[[ Records for this task open ]]

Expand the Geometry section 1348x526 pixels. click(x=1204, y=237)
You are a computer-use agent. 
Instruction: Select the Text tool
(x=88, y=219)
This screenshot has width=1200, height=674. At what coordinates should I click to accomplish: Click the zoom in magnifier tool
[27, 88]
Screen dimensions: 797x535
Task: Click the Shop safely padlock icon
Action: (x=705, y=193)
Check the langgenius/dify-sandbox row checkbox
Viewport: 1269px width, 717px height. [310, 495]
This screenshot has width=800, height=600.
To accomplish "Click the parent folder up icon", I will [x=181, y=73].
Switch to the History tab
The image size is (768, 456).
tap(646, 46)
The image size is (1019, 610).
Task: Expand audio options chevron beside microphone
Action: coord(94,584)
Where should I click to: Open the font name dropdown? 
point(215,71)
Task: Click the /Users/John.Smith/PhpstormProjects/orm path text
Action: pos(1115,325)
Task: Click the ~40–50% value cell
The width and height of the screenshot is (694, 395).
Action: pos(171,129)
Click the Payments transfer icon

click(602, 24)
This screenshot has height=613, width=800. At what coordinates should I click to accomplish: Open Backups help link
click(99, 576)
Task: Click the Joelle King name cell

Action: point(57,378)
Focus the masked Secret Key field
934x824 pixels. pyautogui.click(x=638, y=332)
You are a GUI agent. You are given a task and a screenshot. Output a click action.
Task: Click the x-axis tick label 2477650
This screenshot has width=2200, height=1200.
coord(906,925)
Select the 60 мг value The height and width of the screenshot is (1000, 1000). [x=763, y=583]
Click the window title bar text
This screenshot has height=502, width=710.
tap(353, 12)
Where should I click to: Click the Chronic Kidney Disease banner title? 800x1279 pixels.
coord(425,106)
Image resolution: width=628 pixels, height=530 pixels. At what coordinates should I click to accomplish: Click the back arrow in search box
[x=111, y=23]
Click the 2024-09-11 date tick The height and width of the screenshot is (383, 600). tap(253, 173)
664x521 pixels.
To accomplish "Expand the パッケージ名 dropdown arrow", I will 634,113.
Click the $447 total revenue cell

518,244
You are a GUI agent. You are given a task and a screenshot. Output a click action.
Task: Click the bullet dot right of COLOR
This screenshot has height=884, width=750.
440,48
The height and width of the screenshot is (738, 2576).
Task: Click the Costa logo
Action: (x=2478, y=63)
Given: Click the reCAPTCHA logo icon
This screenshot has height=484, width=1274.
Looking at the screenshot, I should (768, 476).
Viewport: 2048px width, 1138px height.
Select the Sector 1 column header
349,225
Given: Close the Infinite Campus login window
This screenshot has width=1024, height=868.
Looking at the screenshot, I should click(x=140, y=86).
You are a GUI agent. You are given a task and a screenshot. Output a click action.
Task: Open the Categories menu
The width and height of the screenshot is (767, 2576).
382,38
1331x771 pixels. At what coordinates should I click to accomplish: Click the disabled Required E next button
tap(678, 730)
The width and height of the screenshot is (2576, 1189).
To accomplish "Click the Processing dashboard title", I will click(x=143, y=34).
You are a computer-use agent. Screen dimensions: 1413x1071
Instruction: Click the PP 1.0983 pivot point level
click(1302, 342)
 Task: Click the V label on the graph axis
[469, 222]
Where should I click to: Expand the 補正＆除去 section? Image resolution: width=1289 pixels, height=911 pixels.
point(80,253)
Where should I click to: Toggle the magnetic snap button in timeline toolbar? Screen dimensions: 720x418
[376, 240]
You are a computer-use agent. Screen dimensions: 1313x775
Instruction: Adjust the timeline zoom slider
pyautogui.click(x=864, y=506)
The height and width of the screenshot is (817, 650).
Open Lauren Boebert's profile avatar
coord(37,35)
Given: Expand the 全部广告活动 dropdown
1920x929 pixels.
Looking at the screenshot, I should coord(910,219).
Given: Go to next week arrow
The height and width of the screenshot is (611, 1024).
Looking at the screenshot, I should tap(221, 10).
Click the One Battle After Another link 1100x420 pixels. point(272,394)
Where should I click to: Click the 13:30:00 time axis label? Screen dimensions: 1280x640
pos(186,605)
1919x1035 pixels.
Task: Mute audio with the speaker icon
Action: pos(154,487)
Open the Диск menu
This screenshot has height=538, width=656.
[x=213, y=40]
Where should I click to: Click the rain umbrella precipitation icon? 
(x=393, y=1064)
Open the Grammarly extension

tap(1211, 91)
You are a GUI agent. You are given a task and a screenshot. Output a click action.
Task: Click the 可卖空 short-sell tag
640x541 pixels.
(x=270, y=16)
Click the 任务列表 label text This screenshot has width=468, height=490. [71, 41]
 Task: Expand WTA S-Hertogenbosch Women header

[[ Records for this task closed ]]

Task objective >>
Copy out the data exactly, keeping each line whole.

Completed exercise >>
Expand the Geometry section 1348x526 pixels. click(x=1204, y=237)
You are a computer-use agent. 
Instruction: Select the Text tool
(x=88, y=219)
This screenshot has width=1200, height=674. At what coordinates should I click to accomplish: Click the zoom in magnifier tool
[27, 88]
Screen dimensions: 797x535
Task: Click the Shop safely padlock icon
Action: (x=705, y=193)
Check the langgenius/dify-sandbox row checkbox
Viewport: 1269px width, 717px height. [310, 495]
This screenshot has width=800, height=600.
To accomplish "Click the parent folder up icon", I will [x=181, y=73].
Switch to the History tab
The image size is (768, 456).
tap(646, 46)
The image size is (1019, 610).
Task: Expand audio options chevron beside microphone
Action: coord(94,584)
Where should I click to: Open the font name dropdown? 
point(215,71)
Task: Click the /Users/John.Smith/PhpstormProjects/orm path text
Action: pos(1115,325)
Task: Click the ~40–50% value cell
The width and height of the screenshot is (694, 395).
Action: pos(171,129)
Click the Payments transfer icon

click(602, 24)
This screenshot has height=613, width=800. At what coordinates should I click to accomplish: Open Backups help link
click(99, 576)
Task: Click the Joelle King name cell

Action: point(57,378)
Focus the masked Secret Key field
934x824 pixels. pyautogui.click(x=638, y=332)
You are a GUI agent. You are given a task and a screenshot. Output a click action.
Task: Click the x-axis tick label 2477650
This screenshot has width=2200, height=1200.
coord(906,925)
Select the 60 мг value The height and width of the screenshot is (1000, 1000). [x=763, y=583]
Click the window title bar text
This screenshot has height=502, width=710.
tap(353, 12)
Where should I click to: Click the Chronic Kidney Disease banner title? 800x1279 pixels.
coord(425,106)
Image resolution: width=628 pixels, height=530 pixels. At what coordinates should I click to accomplish: Click the back arrow in search box
[x=111, y=23]
Click the 2024-09-11 date tick The height and width of the screenshot is (383, 600). tap(253, 173)
664x521 pixels.
To accomplish "Expand the パッケージ名 dropdown arrow", I will 634,113.
Click the $447 total revenue cell

518,244
You are a GUI agent. You are given a task and a screenshot. Output a click action.
Task: Click the bullet dot right of COLOR
This screenshot has height=884, width=750.
440,48
The height and width of the screenshot is (738, 2576).
Task: Click the Costa logo
Action: (x=2478, y=63)
Given: Click the reCAPTCHA logo icon
This screenshot has height=484, width=1274.
Looking at the screenshot, I should (768, 476).
Viewport: 2048px width, 1138px height.
Select the Sector 1 column header
349,225
Given: Close the Infinite Campus login window
This screenshot has width=1024, height=868.
Looking at the screenshot, I should click(x=140, y=86).
You are a GUI agent. You are given a task and a screenshot. Output a click action.
Task: Open the Categories menu
The width and height of the screenshot is (767, 2576).
382,38
1331x771 pixels. At what coordinates should I click to accomplish: Click the disabled Required E next button
tap(678, 730)
The width and height of the screenshot is (2576, 1189).
To accomplish "Click the Processing dashboard title", I will click(x=143, y=34).
You are a computer-use agent. Screen dimensions: 1413x1071
Instruction: Click the PP 1.0983 pivot point level
click(1302, 342)
 Task: Click the V label on the graph axis
[469, 222]
Where should I click to: Expand the 補正＆除去 section? Image resolution: width=1289 pixels, height=911 pixels.
point(80,253)
Where should I click to: Toggle the magnetic snap button in timeline toolbar? Screen dimensions: 720x418
[376, 240]
You are a computer-use agent. Screen dimensions: 1313x775
Instruction: Adjust the timeline zoom slider
pyautogui.click(x=864, y=506)
The height and width of the screenshot is (817, 650).
Open Lauren Boebert's profile avatar
coord(37,35)
Given: Expand the 全部广告活动 dropdown
1920x929 pixels.
Looking at the screenshot, I should coord(910,219).
Given: Go to next week arrow
The height and width of the screenshot is (611, 1024).
Looking at the screenshot, I should tap(221, 10).
Click the One Battle After Another link 1100x420 pixels. point(272,394)
Where should I click to: Click the 13:30:00 time axis label? Screen dimensions: 1280x640
pos(186,605)
1919x1035 pixels.
Task: Mute audio with the speaker icon
Action: pos(154,487)
Open the Диск menu
This screenshot has height=538, width=656.
[x=213, y=40]
Where should I click to: Click the rain umbrella precipitation icon? 
(x=393, y=1064)
Open the Grammarly extension

tap(1211, 91)
You are a GUI agent. You are given a task and a screenshot. Output a click action.
Task: Click the 可卖空 short-sell tag
640x541 pixels.
(x=270, y=16)
Click the 任务列表 label text This screenshot has width=468, height=490. [71, 41]
 Task: Expand WTA S-Hertogenbosch Women header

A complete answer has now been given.